Jan. 17 (UPI) -- Sutures treated with antimicrobials are less likely to result in surgical site infections, or SSIs, according to two new studies.
Researchers analyzed several clinical studies on the efficacy of antimicrobial sutures in preventing SSIs in patients, and found that not only do antimicrobial sutures help prevent infections, but also provide cost savings as a result of lower infection rates.
For the first study, published in the British Journal of Surgery, nvestigators analyzed 21 clinical trials from January 2005 to September 2016, and found a risk of 138 SSIs per every 1,000 surgical procedures. The use of sutures coated with the antimicrobial triclosan reduced the rate by 39.
Researchers found that using triclosan-coated sutures results in a 15 percent reduction of SSIs.
A separate analysis of 34 studies showed triclosan sutures were linked to an average cost savings of roughly $113 per surgical procedure compared to using sutures not treated with triclosan.

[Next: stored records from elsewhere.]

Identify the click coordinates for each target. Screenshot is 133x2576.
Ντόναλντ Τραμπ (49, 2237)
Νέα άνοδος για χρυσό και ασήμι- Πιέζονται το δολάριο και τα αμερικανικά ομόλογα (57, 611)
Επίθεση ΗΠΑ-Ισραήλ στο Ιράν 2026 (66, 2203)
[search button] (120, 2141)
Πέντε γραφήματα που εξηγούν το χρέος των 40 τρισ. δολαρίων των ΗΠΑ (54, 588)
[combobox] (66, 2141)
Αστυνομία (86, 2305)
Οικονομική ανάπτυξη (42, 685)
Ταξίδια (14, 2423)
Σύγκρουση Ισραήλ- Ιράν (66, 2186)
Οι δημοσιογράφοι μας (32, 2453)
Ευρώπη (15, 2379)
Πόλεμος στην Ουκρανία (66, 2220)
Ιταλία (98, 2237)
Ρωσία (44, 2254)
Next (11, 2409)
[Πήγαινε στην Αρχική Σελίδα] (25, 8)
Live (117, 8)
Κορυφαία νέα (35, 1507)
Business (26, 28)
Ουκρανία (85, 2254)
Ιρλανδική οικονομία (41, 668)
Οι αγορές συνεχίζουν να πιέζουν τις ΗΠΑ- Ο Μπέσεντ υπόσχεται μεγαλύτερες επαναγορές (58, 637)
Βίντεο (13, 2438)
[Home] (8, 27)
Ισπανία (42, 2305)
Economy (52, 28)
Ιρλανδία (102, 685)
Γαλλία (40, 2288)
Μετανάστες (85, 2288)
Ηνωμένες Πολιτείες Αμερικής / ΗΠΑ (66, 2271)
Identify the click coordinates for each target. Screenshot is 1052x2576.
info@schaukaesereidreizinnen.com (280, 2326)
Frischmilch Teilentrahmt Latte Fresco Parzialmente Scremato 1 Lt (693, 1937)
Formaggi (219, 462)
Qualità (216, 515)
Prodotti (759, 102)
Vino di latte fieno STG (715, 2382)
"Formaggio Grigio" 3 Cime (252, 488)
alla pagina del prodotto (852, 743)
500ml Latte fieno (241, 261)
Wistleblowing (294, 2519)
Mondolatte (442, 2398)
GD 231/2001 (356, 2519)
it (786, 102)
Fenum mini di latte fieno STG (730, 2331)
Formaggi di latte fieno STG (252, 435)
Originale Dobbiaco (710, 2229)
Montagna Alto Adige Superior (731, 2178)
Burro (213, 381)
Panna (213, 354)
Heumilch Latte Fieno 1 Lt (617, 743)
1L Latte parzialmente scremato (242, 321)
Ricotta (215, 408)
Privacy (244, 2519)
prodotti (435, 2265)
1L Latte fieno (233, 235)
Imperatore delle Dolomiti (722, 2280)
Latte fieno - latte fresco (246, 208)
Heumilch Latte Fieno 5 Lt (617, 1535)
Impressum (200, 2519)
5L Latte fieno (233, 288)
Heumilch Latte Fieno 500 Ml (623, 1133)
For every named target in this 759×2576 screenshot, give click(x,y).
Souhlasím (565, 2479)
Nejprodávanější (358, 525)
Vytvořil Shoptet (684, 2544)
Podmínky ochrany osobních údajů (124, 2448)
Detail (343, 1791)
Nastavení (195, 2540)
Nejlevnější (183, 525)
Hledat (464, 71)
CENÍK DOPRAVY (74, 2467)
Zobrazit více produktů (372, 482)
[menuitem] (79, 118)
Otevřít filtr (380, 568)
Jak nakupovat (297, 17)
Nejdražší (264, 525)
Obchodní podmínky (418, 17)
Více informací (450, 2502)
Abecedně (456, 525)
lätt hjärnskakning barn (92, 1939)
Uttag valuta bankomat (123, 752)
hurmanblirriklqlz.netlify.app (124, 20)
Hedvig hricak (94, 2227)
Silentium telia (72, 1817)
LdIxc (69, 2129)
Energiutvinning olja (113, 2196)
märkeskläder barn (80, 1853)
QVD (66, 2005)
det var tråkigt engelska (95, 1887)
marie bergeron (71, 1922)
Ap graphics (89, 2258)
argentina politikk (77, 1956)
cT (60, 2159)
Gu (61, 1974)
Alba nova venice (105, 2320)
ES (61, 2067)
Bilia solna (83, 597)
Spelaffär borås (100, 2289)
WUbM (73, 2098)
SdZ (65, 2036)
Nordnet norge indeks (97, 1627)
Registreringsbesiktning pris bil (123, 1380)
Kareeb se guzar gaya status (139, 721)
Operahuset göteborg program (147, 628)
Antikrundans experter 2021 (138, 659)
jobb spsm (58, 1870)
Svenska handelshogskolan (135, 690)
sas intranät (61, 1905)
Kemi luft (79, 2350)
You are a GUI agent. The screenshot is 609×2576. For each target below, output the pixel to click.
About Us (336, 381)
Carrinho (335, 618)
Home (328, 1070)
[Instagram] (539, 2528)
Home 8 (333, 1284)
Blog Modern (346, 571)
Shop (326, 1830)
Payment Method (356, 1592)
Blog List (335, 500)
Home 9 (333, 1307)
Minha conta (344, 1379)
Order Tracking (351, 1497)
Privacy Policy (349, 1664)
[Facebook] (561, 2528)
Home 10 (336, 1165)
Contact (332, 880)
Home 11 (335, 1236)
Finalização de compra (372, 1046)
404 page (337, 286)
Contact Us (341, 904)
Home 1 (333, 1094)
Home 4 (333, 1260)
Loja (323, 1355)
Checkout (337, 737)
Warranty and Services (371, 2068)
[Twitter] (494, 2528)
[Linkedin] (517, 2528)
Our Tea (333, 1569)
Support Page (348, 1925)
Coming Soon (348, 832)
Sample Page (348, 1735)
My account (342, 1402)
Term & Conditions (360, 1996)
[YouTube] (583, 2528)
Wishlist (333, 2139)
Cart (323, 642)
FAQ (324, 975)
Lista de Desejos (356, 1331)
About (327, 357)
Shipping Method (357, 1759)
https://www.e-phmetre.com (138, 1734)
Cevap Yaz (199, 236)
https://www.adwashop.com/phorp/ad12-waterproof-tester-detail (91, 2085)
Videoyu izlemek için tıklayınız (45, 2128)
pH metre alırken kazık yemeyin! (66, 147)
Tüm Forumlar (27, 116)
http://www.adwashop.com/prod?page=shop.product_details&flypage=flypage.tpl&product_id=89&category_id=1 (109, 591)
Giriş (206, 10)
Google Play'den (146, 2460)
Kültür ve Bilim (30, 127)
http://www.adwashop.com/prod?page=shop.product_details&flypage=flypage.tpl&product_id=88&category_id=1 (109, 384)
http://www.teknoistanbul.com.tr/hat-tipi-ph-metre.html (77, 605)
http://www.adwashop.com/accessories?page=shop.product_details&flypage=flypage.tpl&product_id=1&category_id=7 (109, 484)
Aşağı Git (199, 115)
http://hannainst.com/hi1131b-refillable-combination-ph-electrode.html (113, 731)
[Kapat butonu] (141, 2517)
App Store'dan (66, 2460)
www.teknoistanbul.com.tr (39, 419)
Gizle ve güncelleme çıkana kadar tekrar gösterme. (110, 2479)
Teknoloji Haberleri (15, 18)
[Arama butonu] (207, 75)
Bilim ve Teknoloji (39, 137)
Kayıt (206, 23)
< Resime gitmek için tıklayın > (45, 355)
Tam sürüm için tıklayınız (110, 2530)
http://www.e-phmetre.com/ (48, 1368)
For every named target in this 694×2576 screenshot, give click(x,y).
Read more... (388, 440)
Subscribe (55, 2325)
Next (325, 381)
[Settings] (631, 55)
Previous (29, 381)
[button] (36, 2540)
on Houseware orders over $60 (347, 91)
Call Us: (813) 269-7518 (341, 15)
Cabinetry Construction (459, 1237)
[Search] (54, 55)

"Antimicrobial sutures ought to be included into SSI care bundles and provide a further significant saving to National Health Service [England] surgical practice," Professor David Leaper, lead author of the study on economic analysis and faculty of medical sciences at the University of Newcastle upon Tyne, said in a press release.
The report was also published in the British Journal of Surgery.